Question

A 50.00 mL sample of groundwater is titrated with 0.0800 M EDTA . If 10.90 mL of EDTA is required to titrate the 50.00 mL sample, what is the hardness of the groundwater in molarity and in parts per million of CaCO 3 by mass

Answer 1

Answer:

0.01744 M is the hardness of the groundwater.

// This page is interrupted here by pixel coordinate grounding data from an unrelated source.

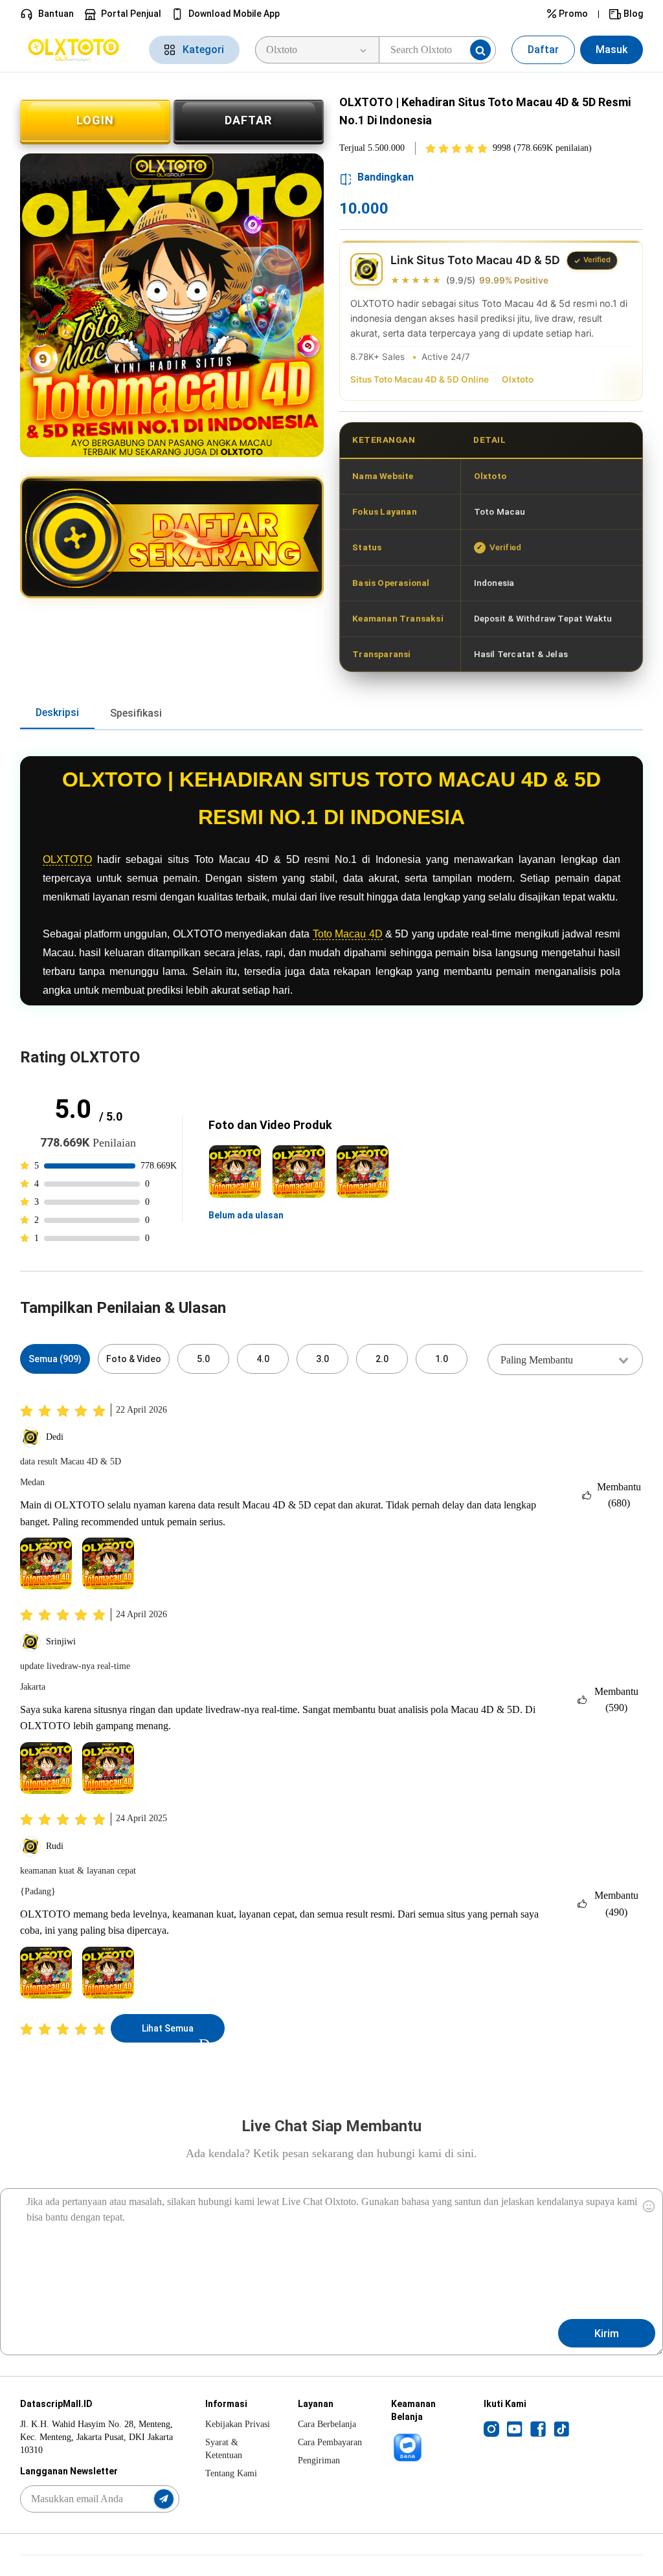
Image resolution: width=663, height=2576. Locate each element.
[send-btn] (163, 2499)
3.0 (322, 1359)
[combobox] (565, 1359)
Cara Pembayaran (330, 2442)
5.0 (203, 1359)
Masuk (611, 49)
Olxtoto (518, 379)
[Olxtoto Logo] (76, 49)
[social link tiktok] (561, 2428)
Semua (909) (55, 1359)
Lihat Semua (168, 2028)
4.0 (262, 1359)
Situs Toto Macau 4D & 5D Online (419, 379)
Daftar (543, 49)
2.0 (382, 1359)
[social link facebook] (538, 2428)
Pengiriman (319, 2460)
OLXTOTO (67, 859)
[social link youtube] (515, 2428)
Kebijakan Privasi (237, 2424)
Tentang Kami (231, 2473)
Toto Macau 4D (348, 933)
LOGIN (95, 120)
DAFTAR (248, 120)
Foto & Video (133, 1359)
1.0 (441, 1359)
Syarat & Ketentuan (223, 2448)
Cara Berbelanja (327, 2424)
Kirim (606, 2333)
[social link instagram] (491, 2428)
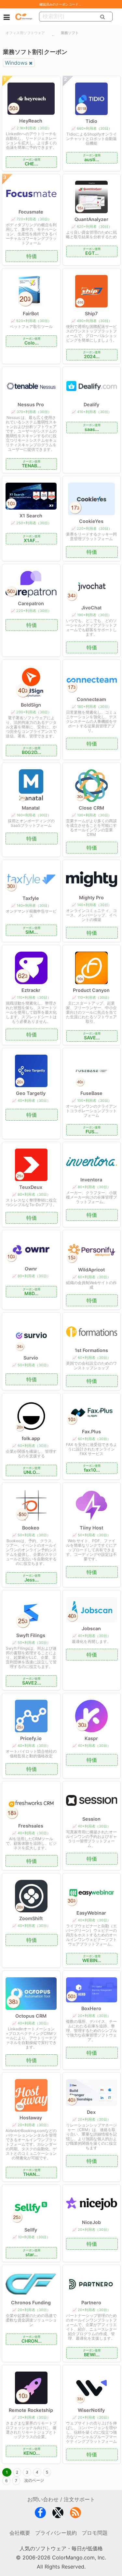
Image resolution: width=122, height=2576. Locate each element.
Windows (16, 62)
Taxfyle (30, 898)
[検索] (102, 16)
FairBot (31, 313)
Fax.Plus (91, 1431)
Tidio (91, 121)
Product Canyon (91, 990)
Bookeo (30, 1527)
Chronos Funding (31, 2302)
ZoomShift (31, 1918)
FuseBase (91, 1093)
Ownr (31, 1268)
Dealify (91, 404)
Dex (91, 2112)
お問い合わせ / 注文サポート (61, 2499)
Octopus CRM (31, 2016)
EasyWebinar (91, 1913)
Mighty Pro (91, 897)
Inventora (91, 1179)
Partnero (91, 2302)
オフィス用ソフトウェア (25, 33)
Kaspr (91, 1738)
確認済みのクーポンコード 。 (61, 4)
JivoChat (91, 607)
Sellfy (30, 2229)
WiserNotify (91, 2410)
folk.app (31, 1438)
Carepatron (31, 603)
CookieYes (91, 521)
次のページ (34, 2480)
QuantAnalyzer (91, 219)
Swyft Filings (30, 1635)
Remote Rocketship (31, 2410)
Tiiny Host (91, 1527)
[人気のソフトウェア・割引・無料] (24, 16)
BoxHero (91, 2008)
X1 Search (31, 515)
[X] (57, 2514)
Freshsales (30, 1825)
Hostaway (31, 2117)
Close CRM (91, 808)
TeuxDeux (30, 1187)
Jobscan (91, 1628)
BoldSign (31, 705)
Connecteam (91, 699)
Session (91, 1819)
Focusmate (31, 212)
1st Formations (91, 1350)
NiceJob (91, 2222)
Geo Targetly (31, 1093)
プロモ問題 (95, 2533)
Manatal (31, 808)
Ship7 (91, 313)
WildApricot (91, 1269)
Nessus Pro (31, 404)
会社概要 (19, 2533)
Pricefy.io (31, 1738)
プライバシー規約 (56, 2533)
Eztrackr (30, 990)
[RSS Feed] (75, 2514)
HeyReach (30, 121)
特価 (31, 256)
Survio (30, 1357)
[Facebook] (40, 2514)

1,744 ppm is the hardness of the groundwater in parts per million of calcium carbonate by mass.

Explanation:

$Ca(In)^{2+}(red)+EDTA\rightarrow Ca(EDTA)^{2+}+In(blue)$

In = Indicator

Concentration of calcium ion in groud water = $C_1=?$

Volume of ground water = $V_1=50.00 mL$

Concentration of EDTA solution = $C_2=0.0800 M$

Volume of EDTA solution = $V_2=10.90 mL$

$C_1V_1=C_2V_2$

$C_1=\frac{C_2V_2}{V_1}=\frac{0.0800 M\times 10.90 mL}{50.00 mL}=0.01744 M$

$CaCO_3(sq)\rightarrow Ca^{2+}(aq)+CO_3^{2-}(aq)$

$[CaCO_3]=[Ca^{2+}]$

So. $[CaCO_3]=0.01744 M$

0.01744 M is the hardness of the groundwater.

0.01744 Moles of calcium carbonate are present in 1 Liter of solution.

Mass of 0.01744 moles of calcium carbonate =

$0.01744 mol\times 100=1.744 g$

1 g = 1000 g

1.744 g = 1.744 × 1000 mg = 1,744 mg

$ppm=\frac{\text{Mass of solute) mg)}}{\text{Volume of solution}{L}}$

The hardness of the groundwater in parts per million :

$\frac{1,744 mg}{1 L}= 1,744$

1,744 ppm is the hardness of the groundwater in parts per million of calcium carbonate by mass.